#### [Task details]
Continue the memoir excerpt about the narrator's father, picking up right after its final sentence.

#### [Document excerpt]
· · · · · · ·
I never saw my dad, but I don’t think there was ever a time when his name didn’t come up. Today, he’s known around the world,
but in the late ’60s, he was Mr. Miami. I was a huge Dolphins fan and I would tune in to his sports show in the afternoons.
I’d listen to him announce the games on a transistor radio from my seat in the Orange Bowl and look up at him in the booth.

This may sound weird, but I think that was my connection to him. Did I wish I could sit in the booth with him? Did I wish
I could talk to him? Yeah. But as I listened, I felt like he was talking right to me. I put it in my head:
He knows I’m here
. Even though he didn’t.

When I was about nine, my mother remarried.

She’s no longer here to talk about it. But I think she did it to give me a male presence. Richard Love, whom she married,
a really, really nice guy, never tried to get in the middle. He would always say, “Your dad will be there for you one day.”

Then my dad’s life spun out of control. Front page of the
Miami News
:
LARRY KING ARRESTED
.

I was in fifth grade. Parents of kids at school were talking about it. As I grew older, the razzing started. Other kids would
say, “Your dad owes all this money. Why don’t
you
give the money back?” I wanted to defend him. But I didn’t know what to defend. Here I’d grown up not understanding why we
didn’t have a relationship, and now suddenly I was taking the heat for his difficulties. A lot was running through my mind.
I didn’t even know if he was thinking about me.
· · · · · · ·
[Dataset entries]
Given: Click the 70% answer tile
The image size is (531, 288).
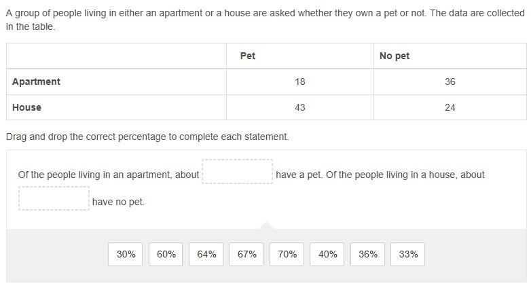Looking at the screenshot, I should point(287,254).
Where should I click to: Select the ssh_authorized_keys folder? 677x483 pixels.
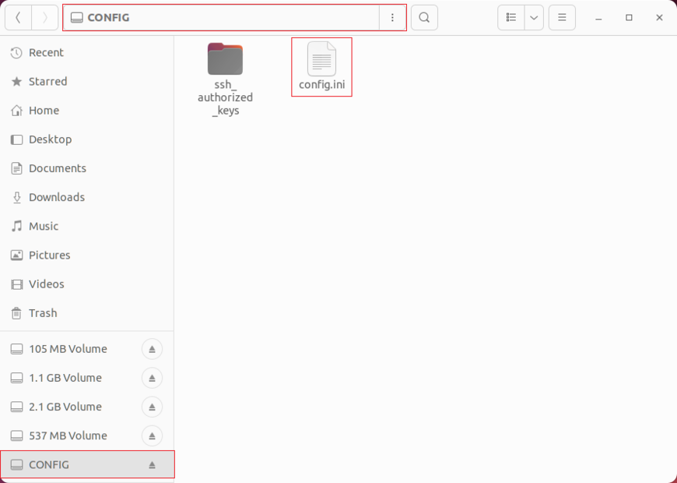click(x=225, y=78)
· · · · · · ·
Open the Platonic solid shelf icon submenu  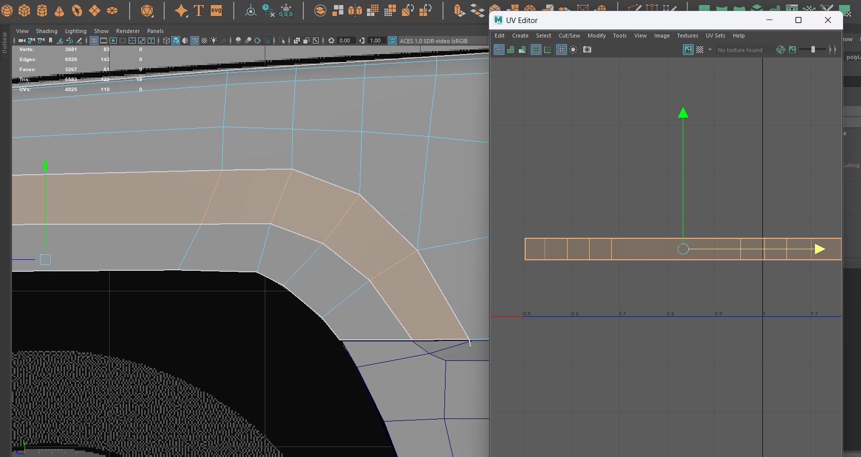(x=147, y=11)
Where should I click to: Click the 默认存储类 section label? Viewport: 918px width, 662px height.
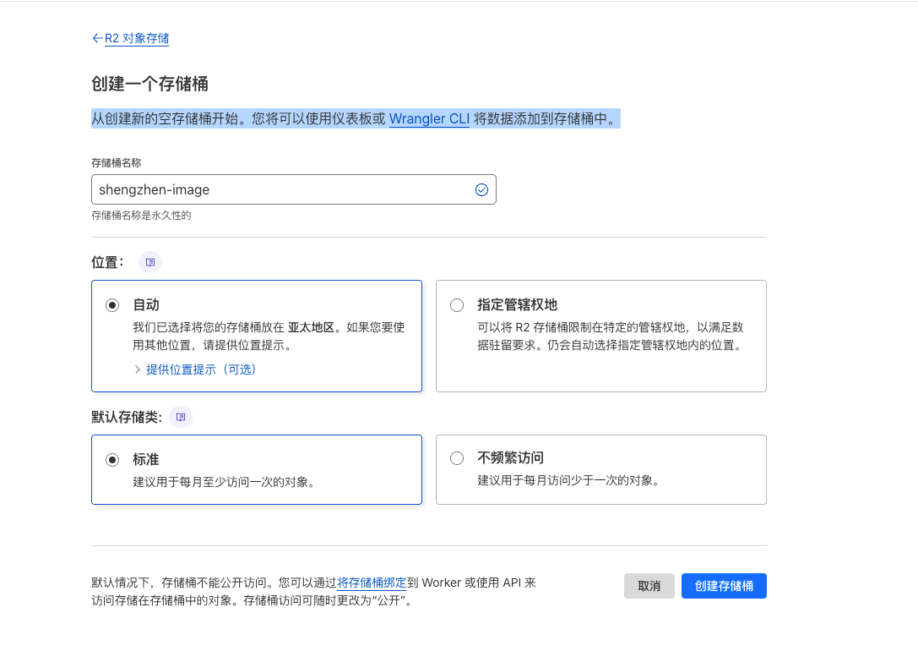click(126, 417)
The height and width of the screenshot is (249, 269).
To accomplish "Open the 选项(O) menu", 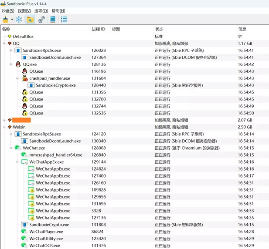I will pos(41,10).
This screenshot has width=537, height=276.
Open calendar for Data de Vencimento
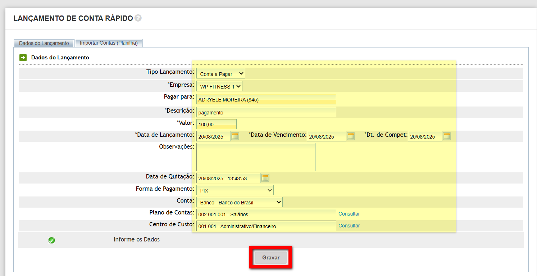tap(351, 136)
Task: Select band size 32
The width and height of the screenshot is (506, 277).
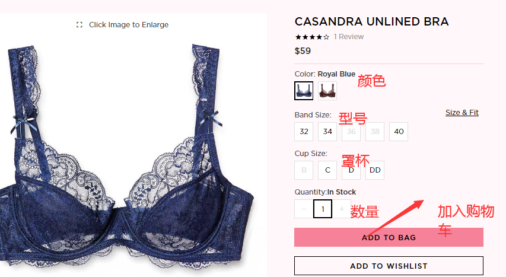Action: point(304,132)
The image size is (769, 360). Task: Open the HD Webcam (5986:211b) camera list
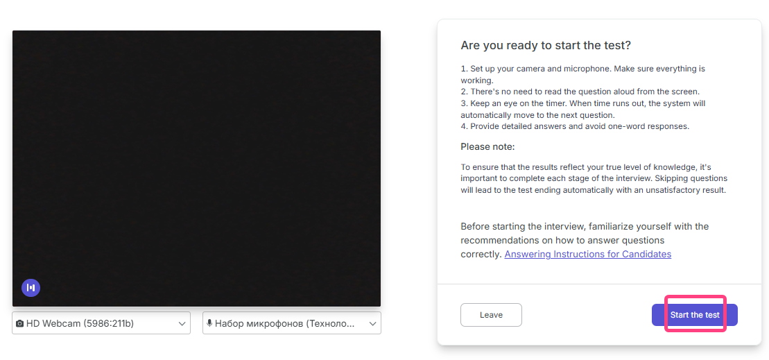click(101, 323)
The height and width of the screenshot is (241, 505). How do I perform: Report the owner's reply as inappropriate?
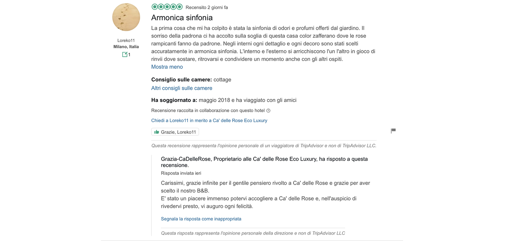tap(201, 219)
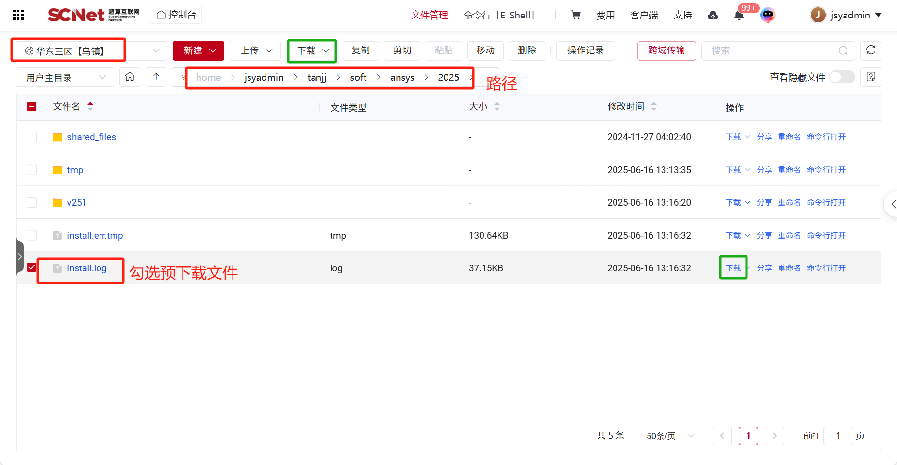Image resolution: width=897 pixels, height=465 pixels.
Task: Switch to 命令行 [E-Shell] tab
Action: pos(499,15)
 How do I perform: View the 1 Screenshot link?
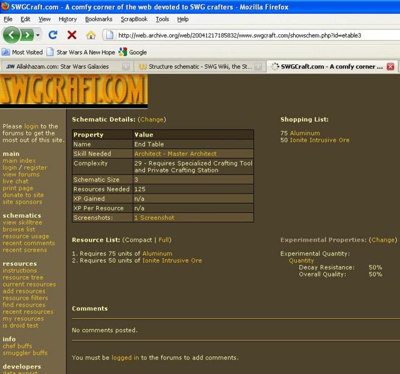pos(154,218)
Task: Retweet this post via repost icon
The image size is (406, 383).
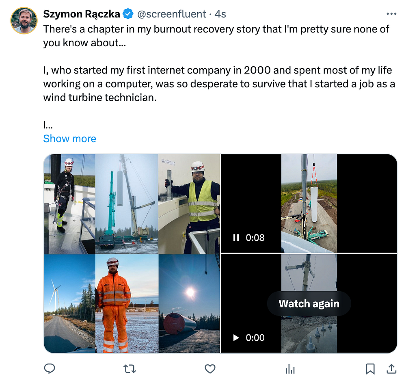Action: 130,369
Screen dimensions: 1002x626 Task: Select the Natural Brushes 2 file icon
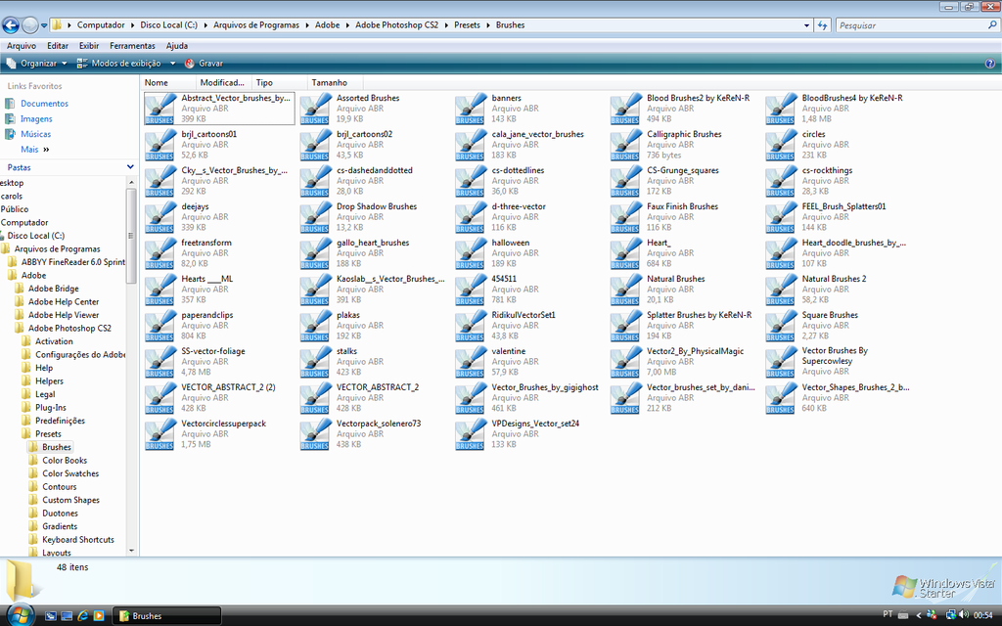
· · · · · · ·
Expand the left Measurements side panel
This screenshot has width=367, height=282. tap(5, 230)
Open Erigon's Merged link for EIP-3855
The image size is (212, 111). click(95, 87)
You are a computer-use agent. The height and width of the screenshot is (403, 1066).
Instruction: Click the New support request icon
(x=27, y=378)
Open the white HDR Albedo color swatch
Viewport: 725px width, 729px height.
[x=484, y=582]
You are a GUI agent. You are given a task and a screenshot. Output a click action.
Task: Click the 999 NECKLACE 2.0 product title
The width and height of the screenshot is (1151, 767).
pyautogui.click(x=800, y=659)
· · · · · · ·
#### [Reply to the task]
I had my birth certificate. I also had a letter that my mom had given to me, saying it was from my father. It was typed on
letterhead from the radio station he worked at. I don’t know if my father wrote it or not. My mom probably wrote it, because
it was typed. But the letter held me together in moments when I wondered,
Who am I?

It basically said, “I’ve made mistakes in my life. But you were not a mistake. I may not be with you, but you’ll always be
my son. Be good to your mother.” I’d reach for that letter in tough times.

Things got real bad at one point after the arrest, and my mother went to incredible lengths to protect me. She said, “Use
the name Larry Love for a while. When it calms down, you can go back to saying you’re Larry King.” My dad left town, and I
called myself Larry Love for several years. It seems crazy now, but my mom saw the world crashing down on me, and that was
her best plan.

When I reached an age when I could apply for my own credit card, I was turned down because of my dad’s credit problems. I
had to go to an office with my mom and say, “But I’m Larry King Jr., different Social Security number. That’s not me.” I hadn’t
tried to live off my dad, and I didn’t deserve the negativity off him.

I remember being told that I acted older than my age. Looking back on it, I probably didn’t have a choice. My mom was tough
on me, harder than some moms are with their children. But I don’t think I would have survived in business if not for my mother.
She built in me a heck of a foundation.

The first job I got was at McDonald’s. I made the sauce. The Filet-O-Fish. Moved to the fryer. Worked myself up to grill chief.
Handled the cash register. Then I got promoted to store assistant manager—which was huge. I got to wear a tie. My mother used
to come on Sundays. She’d sit for hours watching me work, beaming with pride. Her son was assistant manager.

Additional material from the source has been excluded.